Cooptation of trade unions
To carry out this project it was essential for the PT not only to have the support of trade unions and social movements but also to control their activities to prevent potential protests. This was accomplished using a number of pre-emptive cooptation steps: winning the activists to prioritize the elections, to aim at the election of members of parliament; appointing union members to positions of trust and key government posts; pension funds at state owned enterprises, such as the Previ (employees at Banco do Brasil) or FUNCEF (employees at Caixa Econômica Federal), controlled by the trade unions; allocating part of the “union tax” [2] for trade union centers etc. Thus, the leading union centers and much of the social movements support the government and have become mere instruments of demobilization of workers.
Managers of the capitalist crisis
The reasoning of the PT leadership tries to make a blend of reformism (the possibility to reform the capitalist system) with the old bourgeois national development discourse. But why does this reasoning have no effect any longer and is dismissed as hypocritical by millions of workers?
Because reality says more than a thousand words. The PT administration’s practice is the opposite of its speech. The government has been the main agent of imperialism and the bourgeoisie to perform economic adjustments, which is nothing more than forcing workers to pay for the crisis. In order to do this, the Rousseff administration leads the assault on social rights such as unemployment insurance; increases fuel and power supply fares; and puts the Minister of Finance, the banker Joaquim Levy, to negotiate the Bill of outsourcing with the Congressmen.

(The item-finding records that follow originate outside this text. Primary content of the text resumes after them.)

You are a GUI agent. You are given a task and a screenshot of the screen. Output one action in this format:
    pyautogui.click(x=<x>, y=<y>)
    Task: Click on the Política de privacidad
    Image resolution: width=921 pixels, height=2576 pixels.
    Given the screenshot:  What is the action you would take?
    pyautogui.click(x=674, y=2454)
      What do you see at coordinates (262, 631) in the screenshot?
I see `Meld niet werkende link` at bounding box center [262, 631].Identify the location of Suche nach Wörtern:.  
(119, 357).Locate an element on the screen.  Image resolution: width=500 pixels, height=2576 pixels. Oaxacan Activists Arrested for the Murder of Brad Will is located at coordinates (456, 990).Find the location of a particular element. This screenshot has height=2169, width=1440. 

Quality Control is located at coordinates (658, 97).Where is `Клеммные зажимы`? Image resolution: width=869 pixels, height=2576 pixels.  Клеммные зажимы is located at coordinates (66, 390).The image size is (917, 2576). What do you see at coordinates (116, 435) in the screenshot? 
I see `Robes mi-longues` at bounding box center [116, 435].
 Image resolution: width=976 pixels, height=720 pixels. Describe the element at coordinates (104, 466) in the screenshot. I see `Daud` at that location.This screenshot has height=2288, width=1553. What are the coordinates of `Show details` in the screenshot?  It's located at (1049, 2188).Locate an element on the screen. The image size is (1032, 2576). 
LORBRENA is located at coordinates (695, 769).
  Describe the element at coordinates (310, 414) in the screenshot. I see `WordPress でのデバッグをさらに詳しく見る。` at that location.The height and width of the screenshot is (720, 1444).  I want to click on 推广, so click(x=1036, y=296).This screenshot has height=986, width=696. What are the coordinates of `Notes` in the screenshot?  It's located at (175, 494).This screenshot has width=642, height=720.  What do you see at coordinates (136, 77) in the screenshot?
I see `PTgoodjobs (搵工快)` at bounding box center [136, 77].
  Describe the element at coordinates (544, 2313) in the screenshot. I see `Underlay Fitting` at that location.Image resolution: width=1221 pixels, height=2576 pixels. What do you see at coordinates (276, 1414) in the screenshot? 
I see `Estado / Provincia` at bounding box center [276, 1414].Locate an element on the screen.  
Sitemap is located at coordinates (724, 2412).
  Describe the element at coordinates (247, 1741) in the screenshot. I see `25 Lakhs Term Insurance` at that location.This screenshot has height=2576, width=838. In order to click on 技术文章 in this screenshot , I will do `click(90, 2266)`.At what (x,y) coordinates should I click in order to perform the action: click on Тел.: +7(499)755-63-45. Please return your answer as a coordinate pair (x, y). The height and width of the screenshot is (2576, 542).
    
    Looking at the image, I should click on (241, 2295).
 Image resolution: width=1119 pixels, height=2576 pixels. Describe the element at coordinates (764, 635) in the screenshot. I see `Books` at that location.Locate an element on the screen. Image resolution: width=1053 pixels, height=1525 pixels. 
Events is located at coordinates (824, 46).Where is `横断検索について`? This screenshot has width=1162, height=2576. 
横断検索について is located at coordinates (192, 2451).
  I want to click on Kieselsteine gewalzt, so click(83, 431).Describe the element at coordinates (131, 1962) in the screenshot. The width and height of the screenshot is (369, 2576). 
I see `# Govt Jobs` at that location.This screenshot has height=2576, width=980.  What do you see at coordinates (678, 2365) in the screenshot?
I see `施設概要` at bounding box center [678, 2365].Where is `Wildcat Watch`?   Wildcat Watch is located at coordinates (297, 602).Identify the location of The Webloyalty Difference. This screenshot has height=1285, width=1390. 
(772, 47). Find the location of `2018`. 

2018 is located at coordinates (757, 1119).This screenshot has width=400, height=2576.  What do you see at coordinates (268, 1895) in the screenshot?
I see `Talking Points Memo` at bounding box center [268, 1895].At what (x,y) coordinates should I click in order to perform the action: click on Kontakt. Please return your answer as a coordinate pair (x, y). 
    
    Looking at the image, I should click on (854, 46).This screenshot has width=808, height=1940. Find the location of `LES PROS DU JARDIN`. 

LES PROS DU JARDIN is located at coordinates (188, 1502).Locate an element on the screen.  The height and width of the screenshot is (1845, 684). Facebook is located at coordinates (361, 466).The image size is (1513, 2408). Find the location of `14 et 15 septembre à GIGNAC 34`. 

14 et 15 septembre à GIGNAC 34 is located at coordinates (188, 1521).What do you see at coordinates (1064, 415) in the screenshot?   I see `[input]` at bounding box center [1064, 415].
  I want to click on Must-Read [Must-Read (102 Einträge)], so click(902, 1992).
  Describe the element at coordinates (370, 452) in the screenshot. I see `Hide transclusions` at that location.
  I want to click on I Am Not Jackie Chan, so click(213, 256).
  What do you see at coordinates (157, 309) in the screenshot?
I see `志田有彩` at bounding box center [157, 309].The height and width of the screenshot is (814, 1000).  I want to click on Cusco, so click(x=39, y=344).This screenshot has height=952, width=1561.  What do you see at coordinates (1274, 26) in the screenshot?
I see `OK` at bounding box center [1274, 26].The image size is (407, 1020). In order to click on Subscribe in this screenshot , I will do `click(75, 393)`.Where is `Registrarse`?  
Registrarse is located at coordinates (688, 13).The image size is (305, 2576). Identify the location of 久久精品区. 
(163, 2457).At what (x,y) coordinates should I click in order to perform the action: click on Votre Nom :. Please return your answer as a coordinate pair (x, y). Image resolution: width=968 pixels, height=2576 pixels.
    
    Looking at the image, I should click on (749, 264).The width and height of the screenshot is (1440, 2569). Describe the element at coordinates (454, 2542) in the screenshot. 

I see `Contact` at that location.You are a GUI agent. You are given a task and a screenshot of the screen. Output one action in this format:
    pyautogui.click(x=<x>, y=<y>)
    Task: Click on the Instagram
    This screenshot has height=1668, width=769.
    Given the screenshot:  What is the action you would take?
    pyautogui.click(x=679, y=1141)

Leading the government of a capitalist state, the PT can’t escape the logic of managing the capitalist business. When an economic crisis arrives, a reduction of national income inevitably takes place. The bourgeoisie seeks to increase exploitation and destroy the previous income redistribution policies. On an international level, imperialism increases the exploitation of dependent countries to try to overcome the global economic crisis. The manager complies with the commands of the bosses. The PT fulfills the requirements of the real owners of state power, defends capitalism and attacks workers. This is the heart of the current administration’s crisis.
Corruption
The involvement of the PT in the major corruption schemes and in the formation of cartels that control major construction works and services, besides the obvious corruption of its leaders, follows the same logic. Corruption is an instrument at the service of bourgeois capitalist accumulation based on the plundering of the State. In every capitalist country, in Brazil perhaps in an exacerbated way, corruption and theft are part of the democratic game. By placing itself at the helm of the capitalist bourgeois state, the PT leadership began to reproduce the bourgeois methods of public management.
An alternative to PT
The conclusion is obvious: the PT’s project went bankrupt and fell into crisis along with the party. It is necessary the emergence of a new political alternative, a party that represents the historical needs of the working class. The conditions under which this alternative can be developed are opened.
However, the emergence of new left wing parties which repeat and favor the same strategy as the Worker’s Party is not a way out at all. What kind of party, program and class organization do we need? Just to start this debate, we should say that building a strong socialist workers’ party is a task for thousands of activists in the workers and popular movement. This series of articles is our modest contribution to this discussion.
___________________________________________
Notes:
[1] – Further explanation: http://en.wikipedia.org/wiki/Bolsa_Fam%C3%ADlia
[2] – It’s a compulsory tax paid by workers and equivalent to the value of one working day. Currently, 10% of the tax income goes to Union Centers.